Question

Prove the identity where \(R\) is a simply connected region with boundary \(C .\) Assume that the required partial derivatives of the scalar functions \(f\) and \(g\) are continuous. The expressions \(D_{\mathrm{N}} f\) and \(D_{\mathrm{N}} g\) are the derivatives in the direction of the outward normal vector \(\mathrm{N}\) of \(C,\) and are defined by \(D_{\mathrm{N}} f=\nabla f \cdot \mathbf{N}\) and \(D_{\mathrm{N}} g=\nabla g \cdot \mathrm{N}\). Green's first identity: \(\iint_{R} \int\left(f \nabla^{2} g+\nabla f \cdot \nabla g\right) d A=\int_{C} f D_{\mathrm{N}} g d s\) [Hint: Use the second alternative form of Green's Theorem and the property \(\operatorname{div}(f \mathbf{G})=f \operatorname{div} \mathbf{G}+\nabla f \cdot \mathbf{G}\).]

Short answer

By applying the divergence theorem after rewriting the left-hand side of Green's first identity using the given property, we obtain \(\int_{C} f D_{\mathrm{N}} g ds\), proving Green's first identity.

Step-by-step solution

Rewrite the Left Hand Side

Start by rewriting the left-hand side of Green's first identity using the property given in the hint. We have \[ \iint_{R} \left( f \nabla^{2}g + \nabla f \cdot \nabla g \right)dA = \iint_{R} \operatorname{div}(f\nabla g) dA. \] Here, \( \nabla g \) is the gradient vector field of the function 'g' and 'f' multiplies this vector field. The 'div' operator calculates the divergence of this new vector field.

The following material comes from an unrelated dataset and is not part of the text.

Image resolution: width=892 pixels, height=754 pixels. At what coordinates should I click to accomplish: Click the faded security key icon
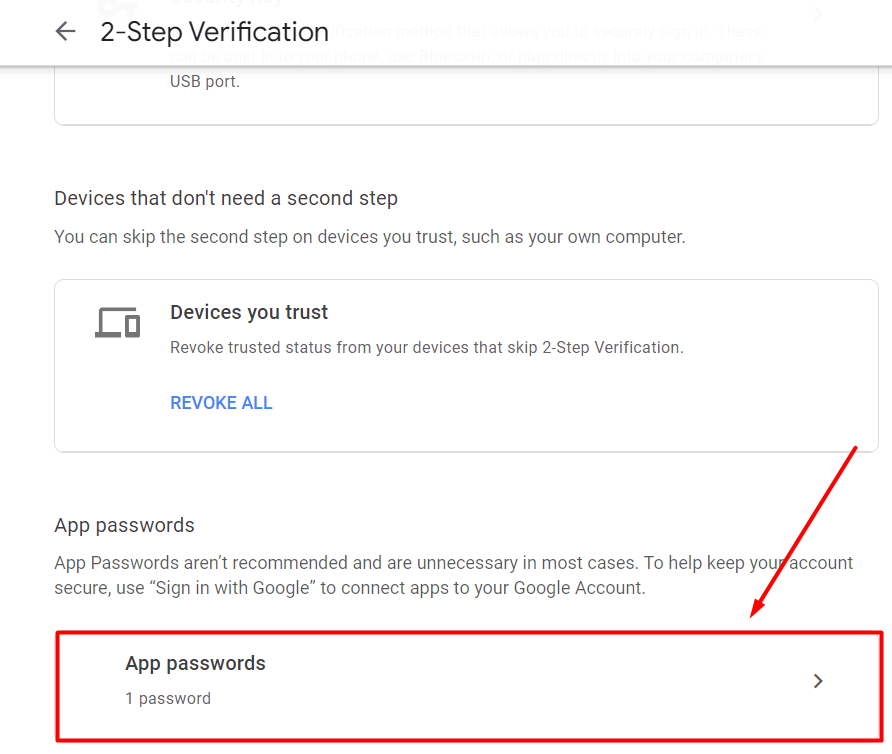[118, 10]
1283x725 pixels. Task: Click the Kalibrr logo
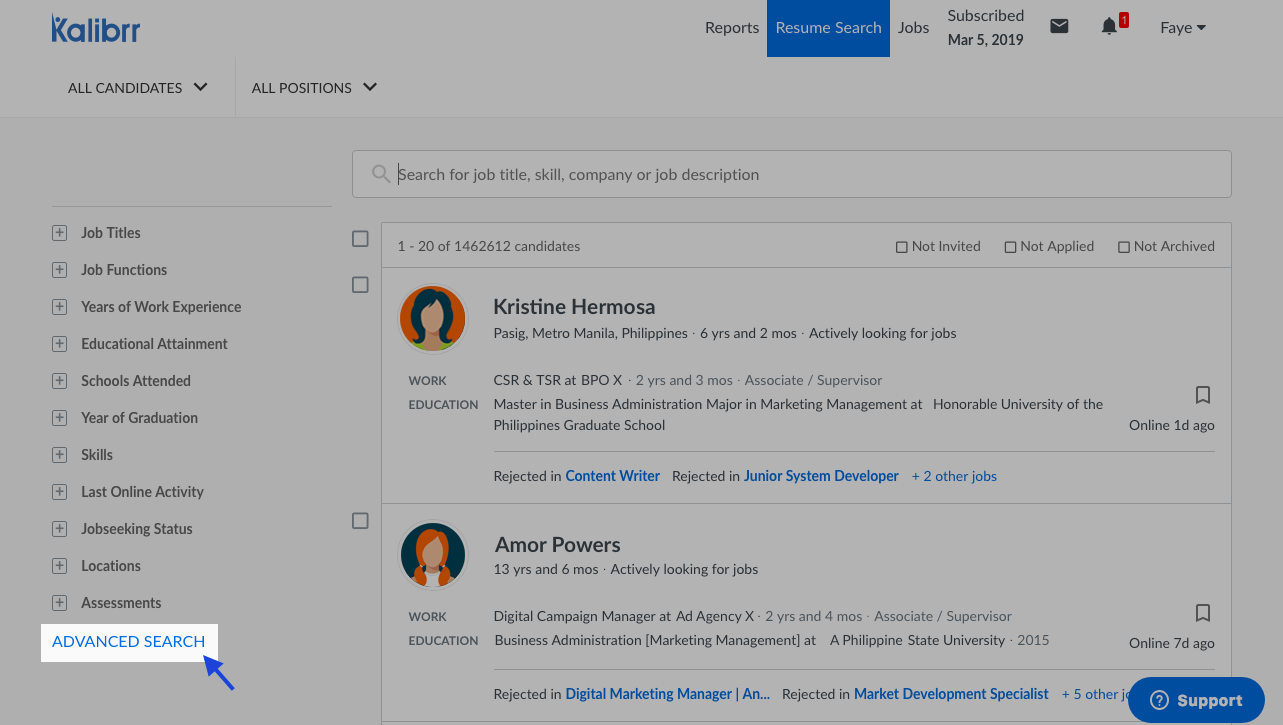click(x=96, y=28)
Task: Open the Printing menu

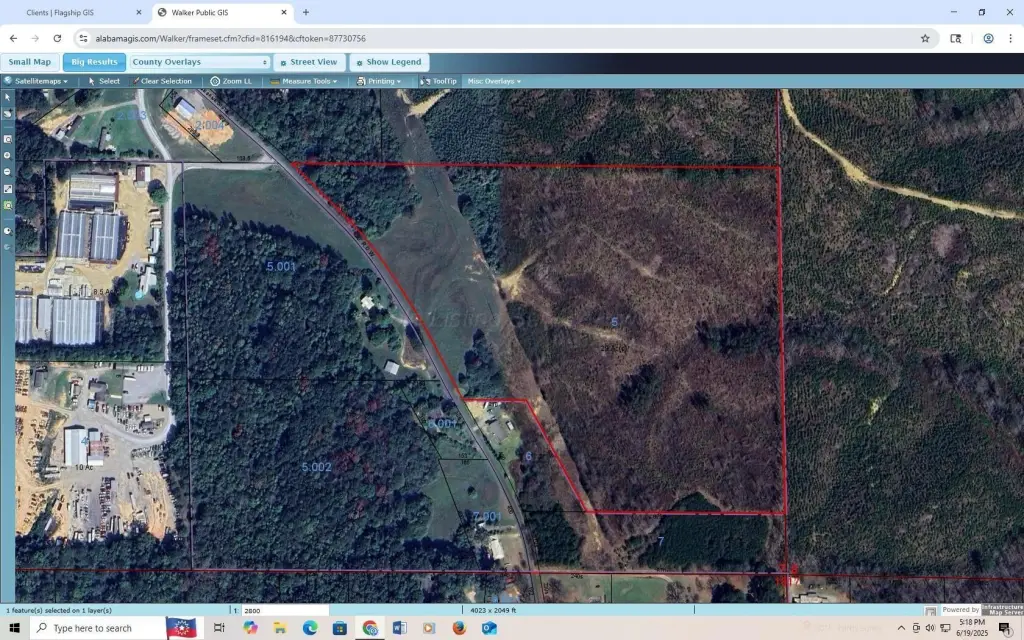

Apply the Divergence Theorem

Next, apply the divergence theorem, also known as Gauss's theorem or the second form of Green's theorem, which states that the volume integral of the divergence of a vector field is equal to the surface integral of the vector field. This gives us \[ \iint_{R} \operatorname{div}(f\nabla g) dA = \int_{C} f \nabla g \cdot d\mathbf{s}, \] where \(d\mathbf{s}\) is the outward-pointing normal vector on the boundary of the region 'R'.

Compute the Dot Product

We now compute the dot product and obtain the final expression as \[ \int_{C} f \nabla g \cdot d\mathbf{s} = \int_{C} f D_{\mathrm{N}} g ds. \] Here, \(D_{\mathrm{N}} g = \nabla g \cdot \mathbf{N}\) is the derivative in the direction of the outward normal vector on \(C\), which completes the proof.